犯罪で捕まったことは離婚原因となりますか?
犯罪で捕まったことは離婚原因となるのでしょうか。
次のような事例を考えてみましょう。
私は、先日覚せい剤所持で警察に逮捕されました。
急に会社をクビになり、再就職もうまくいかす、いらいらしているときに昔の仲間と再会し、つい手を出してしまったのです。
実は、結婚前にも一度同じ容疑で捕まっており、二度目となる今回は実刑が科せられる可能性が高い、と弁護士さんに言われました。
面会に来た妻にその話をすると、もし本当に服役することになったら、離婚してほしいと言われました。
私が待っていて欲しいと願うのは身勝手なのでしょうか。
あなたが離婚されても仕方がないと納得するのであれば、離婚は成立しますが、認めたくないのであれば裁判で判断してもらうこともできます。

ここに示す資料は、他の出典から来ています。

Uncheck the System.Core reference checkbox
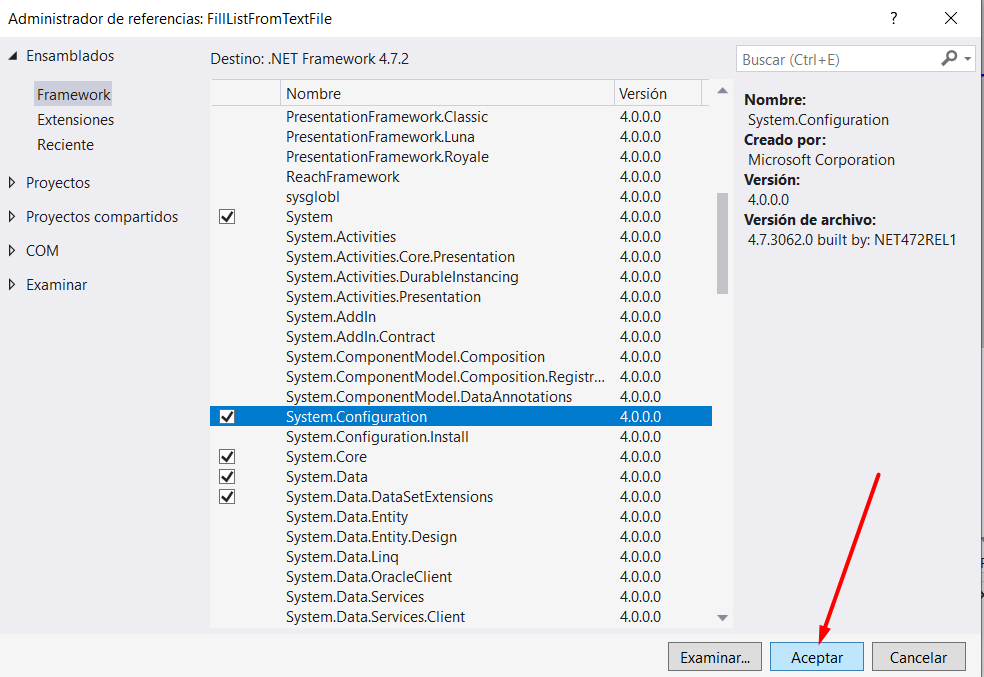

ただ、裁判になった場合、夫と妻、どちらの主張が認められるかは犯罪の内容や服役期間、夫のその後の生活態度などによって異なります。
服役したことや前科があるという事実だけを理由とする場合、裁判所はまず離婚を認めないと思われます。
民法でも、犯罪にかかわったことを裁判上の離婚理由とは規定していません。
裁判離婚の要件は、(1)配偶者に不貞の行為があったとき、(2)配偶者に悪意で遺棄されたとき、(3)配偶者の生死が3年以上明らかでないとき、(4)配偶者が強度の精神病にかかり回復の見込みがないとき、(5)その他婚姻を継続し難い重大な事由があるとき、と限定されています。
ただし、夫が服役したり前科があったりすることによって、「婚姻を継続しがたい重大な事由」が生じた場合は、話が違ってきます。
たとえば、刑期が長い、凶悪犯罪をしたことが報道され、家族の日常生活に支障がある、軽微でも許しがたい犯罪を繰り返し、反省がない、といった事情がある場合は、離婚を認められる可能性が高いでしょう。
今回の場合は、服役を理由に妻が裁判所に離婚を中立てたとしても、すぐに離婚が認められる可能性は低いと言えます。
しかし、服役しても反省が見られず、生活態度を改めないといった事情がある場合は離婚が認められることがあるでしょう。